Ambassador Leonard’s Remarks for the Signing Event for the U.S. — Nigeria Cultural Property Agreement


Minister Mohammed, distinguished guests, it is with great pride and pleasure we celebrate today the signing of the Memorandum of Understanding between the Governments of Nigeria and the United States for the protection of cultural property.

As Marcus Garvey said, “A people without the knowledge of their past history, origin and culture is like a tree without roots.” One might add to Garvey’s formulation, a people without possession of their past history as well. The tapestry of the Nigerian cultural heritage ranges from the unique Nok terracotta dating back to the fifth century B.C. to Yoruba traditions with the sacred Iroko tree, to the incomparable bronzes that once decorated the Royal Palace of the Kingdom of Benin. Just in my time as Ambassador to Nigeria, I’ve watched advance a vigorous international discussion on the provenance of art, including discussion of museum collections in the United States. Among other things, today’s agreement is about learning from the past and about recording by this agreement our partnership to preserve, restore, and protect Nigeria’s diverse cultural heritage.

The United States has established bilateral agreements like this one with other countries on the continent. The U.S. and Egypt signed an agreement on cultural property protection in 2016, and in 2021 the agreement was modified to expand protections to include additional categories of cultural objects from Egypt. In 2021, the U.S. and the Kingdom of Morocco signed a cultural property agreement to combat looting and trafficking and guarantee both a clean market and increased bilateral exchange opportunities.

I served as the U.S. Ambassador to Mali from 2011 to 2014 and saw firsthand the powerful effects of the twenty-year-old cultural property agreement that the U.S. government signed with Mali. Just last month, the U.S. returned over 900 illegally exported Malian antiquities seized by U.S. customs. In addition, my government facilitated their return and a future exhibition of the same at the National Museum of Mali pending their study by museum specialists.

In Nigeria, over the past decade the U.S Mission has partnered with the Nigerian government and state institutions to preserve cultural landmarks and sites through projects worth over one million dollars and funded by the U.S. Ambassador’s Fund for Cultural Preservation. Just last November, I signed a grant award to digitally survey the Busanyin Shrine located within the Osun Osogbo Sacred Grove. That $125,000 grant will help document a series of shrines within the Grove and provide training to local professionals in digital tools and cultural heritage management.

Challenges persist. Nigeria’s cultural property continues to be subject to the threat of pillage, destruction, and loss due to excavation, criminal activity, natural disasters, and subsistence digging. Between 1969 and 1999, museums in Nigeria lost over four hundred heritage items, including Ife and Benin bronzes, and Nok and Owo terra cotta, wood and ivory sculptural pieces.

We recognize that supporting the preservation of cultural and heritage property through funding alone will not offer full protection for Nigeria’s unique cultural property. Today’s agreement will facilitate more robust collaboration of U.S. and Nigerian federal law enforcement and border control agencies whose mission is to identify, intercept, repatriate, and protect cultural property and related heritage works. Their efforts advance our shared interests in combatting transnational criminal networks and terrorist organizations that profit from the illicit trade of these sacred objects.
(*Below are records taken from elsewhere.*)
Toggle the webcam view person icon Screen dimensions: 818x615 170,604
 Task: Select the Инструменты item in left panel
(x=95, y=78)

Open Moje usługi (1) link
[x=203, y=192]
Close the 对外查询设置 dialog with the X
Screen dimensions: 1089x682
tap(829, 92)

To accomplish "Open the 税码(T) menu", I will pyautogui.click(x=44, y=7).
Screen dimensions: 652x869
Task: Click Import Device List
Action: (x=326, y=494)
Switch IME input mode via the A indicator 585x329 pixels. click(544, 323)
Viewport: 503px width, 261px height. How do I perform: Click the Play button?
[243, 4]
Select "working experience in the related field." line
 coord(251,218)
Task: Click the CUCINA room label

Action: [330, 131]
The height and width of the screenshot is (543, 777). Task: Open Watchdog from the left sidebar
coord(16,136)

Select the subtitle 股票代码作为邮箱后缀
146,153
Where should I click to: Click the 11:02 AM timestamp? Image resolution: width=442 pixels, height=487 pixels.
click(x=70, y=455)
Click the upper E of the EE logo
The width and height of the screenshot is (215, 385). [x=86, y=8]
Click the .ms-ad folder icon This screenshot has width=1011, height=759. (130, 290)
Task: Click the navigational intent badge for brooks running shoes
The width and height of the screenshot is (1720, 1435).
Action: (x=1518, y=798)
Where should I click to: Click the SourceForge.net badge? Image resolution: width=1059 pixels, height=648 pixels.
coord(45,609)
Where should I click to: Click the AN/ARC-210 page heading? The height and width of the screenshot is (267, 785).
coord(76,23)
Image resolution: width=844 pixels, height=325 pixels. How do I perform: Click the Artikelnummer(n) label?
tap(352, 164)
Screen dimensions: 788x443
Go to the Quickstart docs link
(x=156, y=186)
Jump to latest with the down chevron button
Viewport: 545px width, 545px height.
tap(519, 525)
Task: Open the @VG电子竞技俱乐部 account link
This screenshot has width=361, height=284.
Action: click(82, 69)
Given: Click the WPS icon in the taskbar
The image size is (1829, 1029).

This agreement will promote further the exchange of archaeological materials for scientific, cultural, and educational purposes, including long-term loans of such materials with the aim of increasing public awareness of Nigeria’s cultural traditions. Returning to the example of Iroko tree, the Yoruba have a tradition that prohibits the cutting of the Iroko tree which today we better understand for its ability to conserve valuable topsoil and store carbon in the ground.

In closing, I would like to praise the efforts of our partners here who worked tirelessly on this agreement with the aim of preventing the importation of Nigerian artifacts and helping facilitate their recovery from the United States. In this regard, I commend the leadership of the Minister in making this a reality. I also would also like to acknowledge Professor Abba Isa Tijani, Director General of the Nigerian Commission of Museums and Monuments for his tireless efforts. This agreement would not be possible without the expert staff and generous resources at the State Department’s Bureau of Educational and Cultural Affairs who support the Ambassador’s Fund for Cultural Preservation among many other initiatives in the field of international cultural protection. Finally, I look forward to building our partnership on the basis of today’s historic signing.